Bei der Haftpflicht die Versicherungssumme richtig wählen

Leider wird bei der Auswahl von Haftpflichtversicherungen viel zu sehr auf die Beitragshöhe geachtet. Den meisten Interessenten geht es darum, sich möglichst günstig zu versichern. Auf die gebotenen Leistungen wird nicht ganz so sehr geachtet – und auf die Versicherungssummen meist noch viel weniger.

Dabei sind gerade die Leistungen und Versicherungssummen entscheidend. Schließlich geht es darum, existenzbedrohliche Risiken zu eliminieren. Wenn es zu einem großen Schadensfall kommt, muss die Versicherung einen ausreichenden Schutz bieten. Deshalb dürfen die Versicherungssummen nicht zu klein gewählt sein.

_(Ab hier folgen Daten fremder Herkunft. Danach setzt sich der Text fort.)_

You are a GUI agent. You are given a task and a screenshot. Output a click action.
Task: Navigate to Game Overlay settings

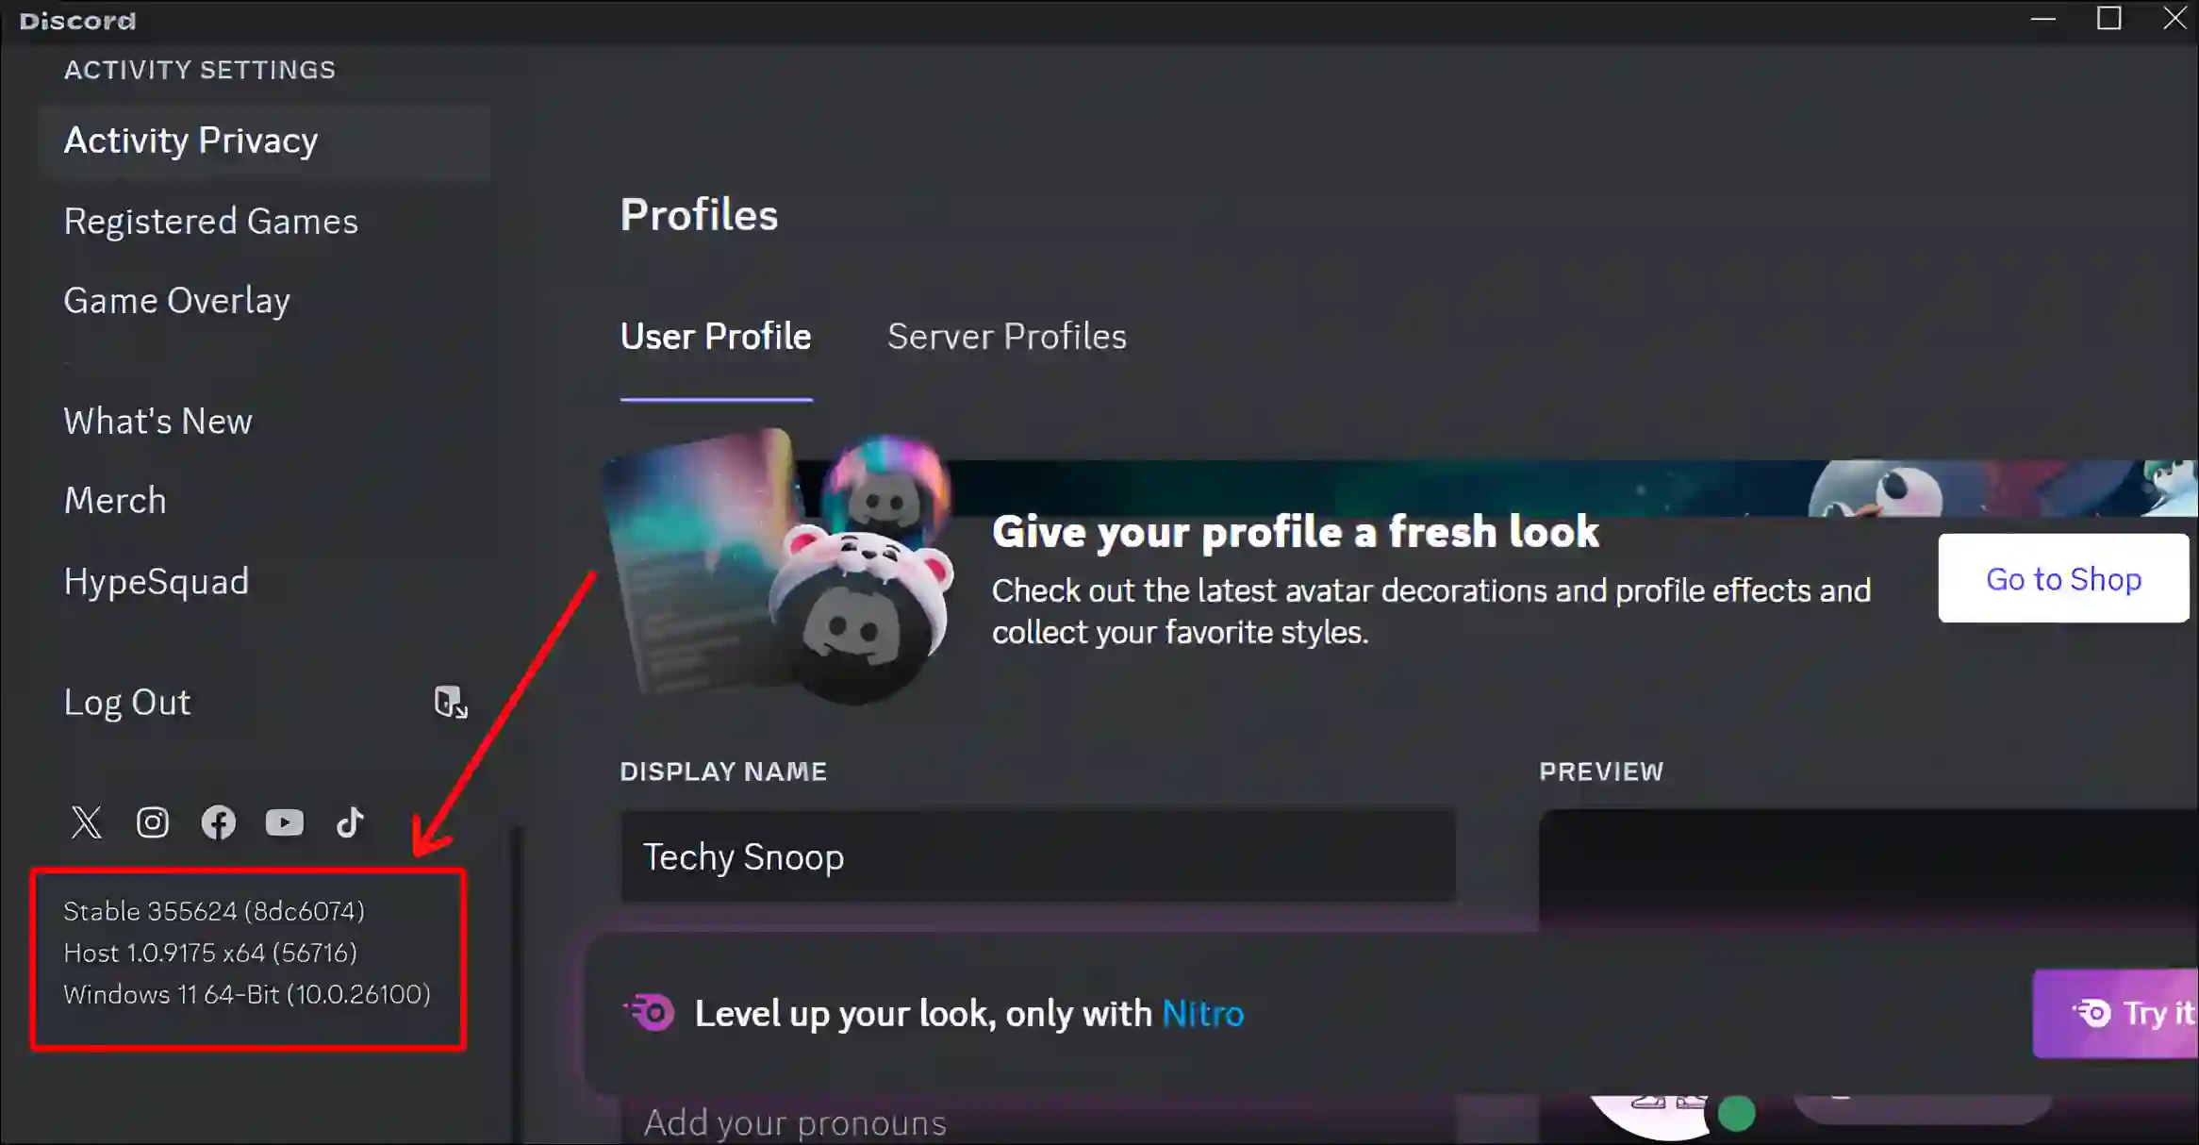tap(176, 300)
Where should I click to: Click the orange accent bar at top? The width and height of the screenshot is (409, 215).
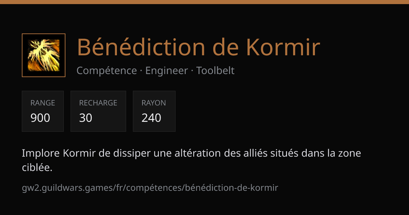coord(205,2)
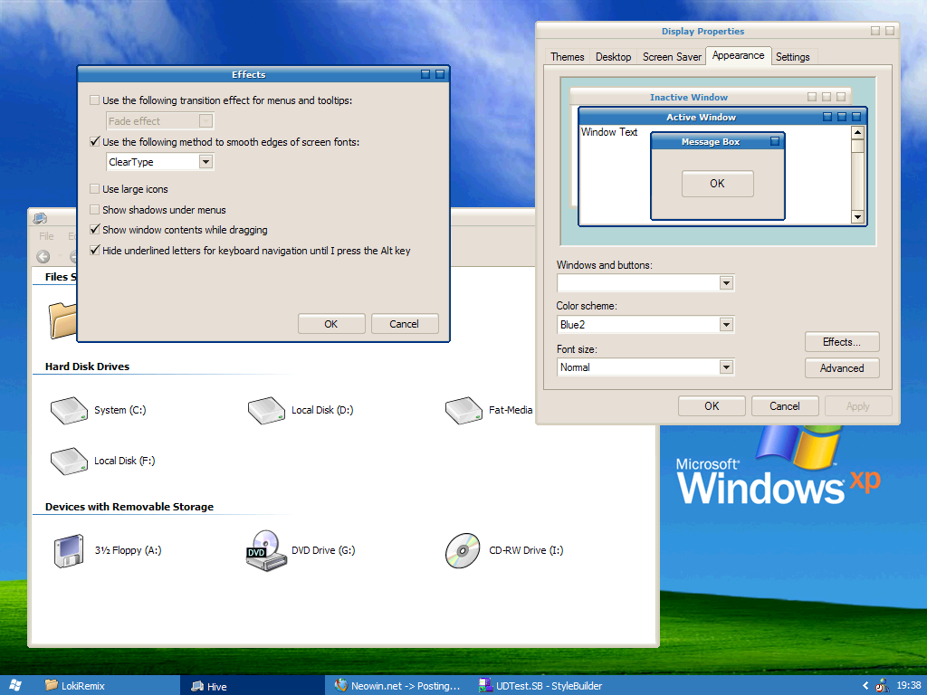Switch to the Screen Saver tab
The image size is (927, 695).
tap(672, 57)
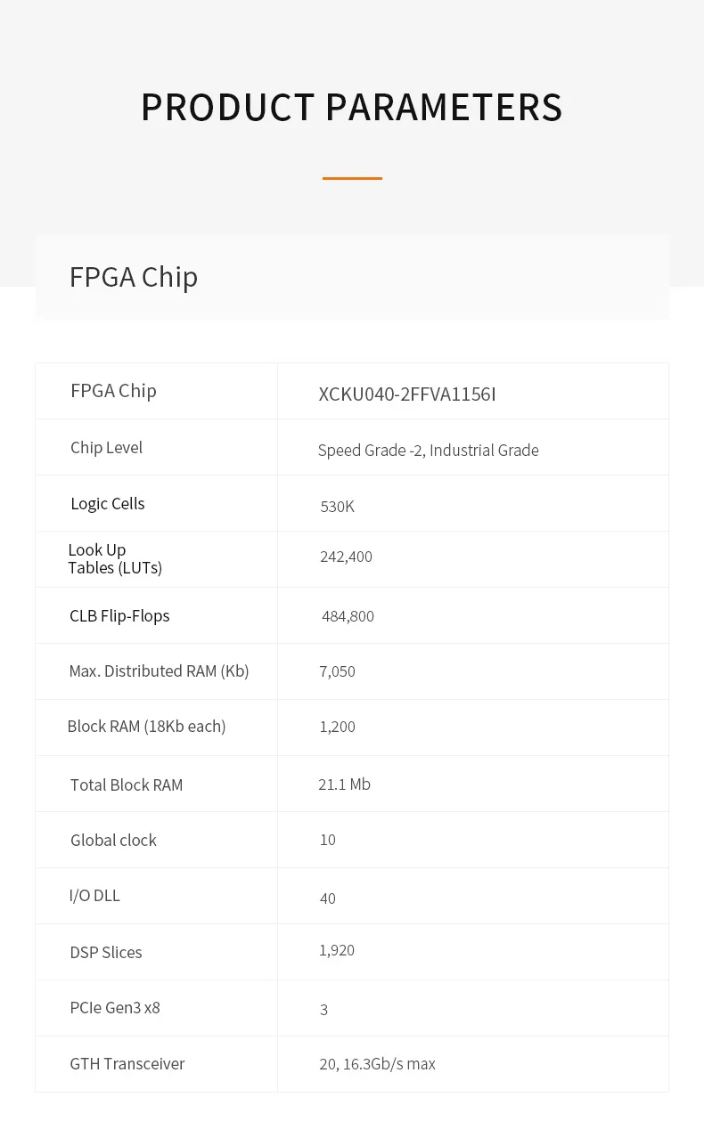Click the CLB Flip-Flops label

tap(119, 615)
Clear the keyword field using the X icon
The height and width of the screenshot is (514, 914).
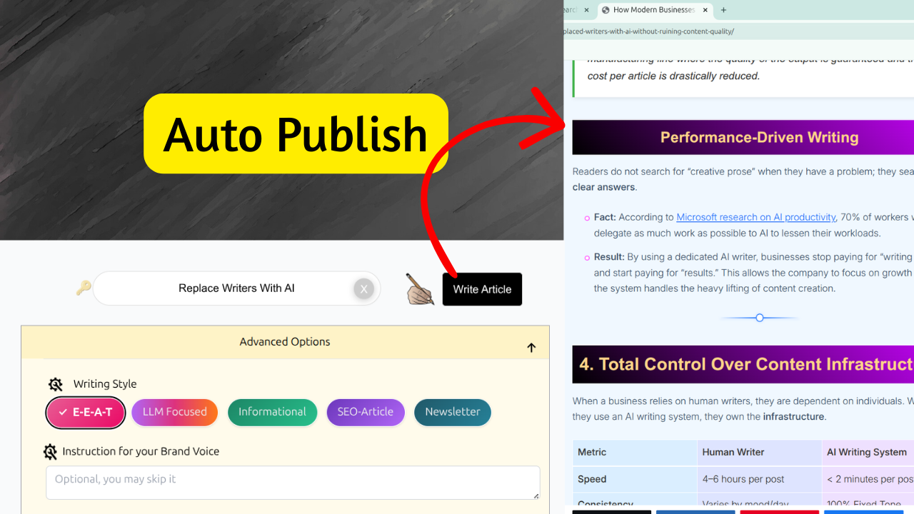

Mindestabsicherung ist nur bedingt empfehlenswert

Im Bereich der privaten Haftpflichtversicherung sind Personenschäden mit mindestens drei Millionen Euro abgesichert. Ganz nüchtern betrachtet ist diese Mindestabsicherung jedoch nicht besonders hoch angesetzt. Generell empfiehlt es sich, Personenschäden mit mindestens fünf Millionen Euro zu versichern. Noch größere oder sogar unbegrenzte Versicherungssummen sind aber noch besser.

Bei der Absicherung von Sachschäden ist die Situation eine andere. Einige Anbieter werben bei ihren Haftpflichttarifen mit einer Versicherungssumme von mindestens einer Million Euro. Einige Interessenten lassen sich davon beeindrucken, doch letztlich ist solch eine Summe viel zu niedrig angesetzt. Auch hier ist es empfehlenswert, auf mindestens fünf Millionen Euro zu gehen.

Angst vor deutlich höheren Kosten braucht man nicht zu haben. Auch unter den günstigen Haftpflichttarifen stößt man auf wirklich gute Absicherungen. Teilweise können die Versicherungssummen in der Haftpflicht auch gegen Beitragsaufschläge erhöht werden. Die Aufschläge sind meist nicht groß, der Nutzen im Ernstfall hingegen schon.